What to work on - Copy each line of the data below with the word "medicenter".

Stored data:
· · · · ·

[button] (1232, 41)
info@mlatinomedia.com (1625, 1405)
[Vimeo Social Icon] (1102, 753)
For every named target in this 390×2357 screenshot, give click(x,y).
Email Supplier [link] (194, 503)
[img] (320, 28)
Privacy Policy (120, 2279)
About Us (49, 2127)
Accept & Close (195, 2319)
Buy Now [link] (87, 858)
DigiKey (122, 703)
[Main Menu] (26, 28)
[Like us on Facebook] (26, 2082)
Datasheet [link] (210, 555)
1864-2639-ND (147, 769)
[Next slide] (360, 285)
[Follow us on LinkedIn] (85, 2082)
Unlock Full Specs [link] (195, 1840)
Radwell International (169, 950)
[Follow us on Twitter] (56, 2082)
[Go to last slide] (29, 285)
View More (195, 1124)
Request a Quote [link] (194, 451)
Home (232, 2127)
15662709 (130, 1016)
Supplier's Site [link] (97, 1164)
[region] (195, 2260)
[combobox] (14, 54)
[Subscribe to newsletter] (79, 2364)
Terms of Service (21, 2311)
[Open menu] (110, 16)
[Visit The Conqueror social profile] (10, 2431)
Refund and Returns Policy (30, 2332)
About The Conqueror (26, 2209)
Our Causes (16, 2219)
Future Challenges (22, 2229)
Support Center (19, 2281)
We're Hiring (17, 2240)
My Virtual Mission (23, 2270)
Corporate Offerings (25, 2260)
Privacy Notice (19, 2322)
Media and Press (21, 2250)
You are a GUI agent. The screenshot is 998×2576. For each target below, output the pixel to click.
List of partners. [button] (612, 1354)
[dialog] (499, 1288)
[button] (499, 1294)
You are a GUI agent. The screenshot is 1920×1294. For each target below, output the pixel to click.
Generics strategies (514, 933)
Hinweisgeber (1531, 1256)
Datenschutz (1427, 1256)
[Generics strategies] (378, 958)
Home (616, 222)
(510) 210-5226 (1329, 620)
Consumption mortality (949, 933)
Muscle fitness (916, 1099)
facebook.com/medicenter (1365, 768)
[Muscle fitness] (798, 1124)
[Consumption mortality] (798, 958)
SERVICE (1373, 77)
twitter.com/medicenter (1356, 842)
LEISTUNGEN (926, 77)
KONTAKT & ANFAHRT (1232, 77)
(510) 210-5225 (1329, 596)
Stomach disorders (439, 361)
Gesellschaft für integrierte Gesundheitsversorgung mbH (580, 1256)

· · · · ·

Answer area -
facebook.com/medicenter (1365, 768)
twitter.com/medicenter (1356, 842)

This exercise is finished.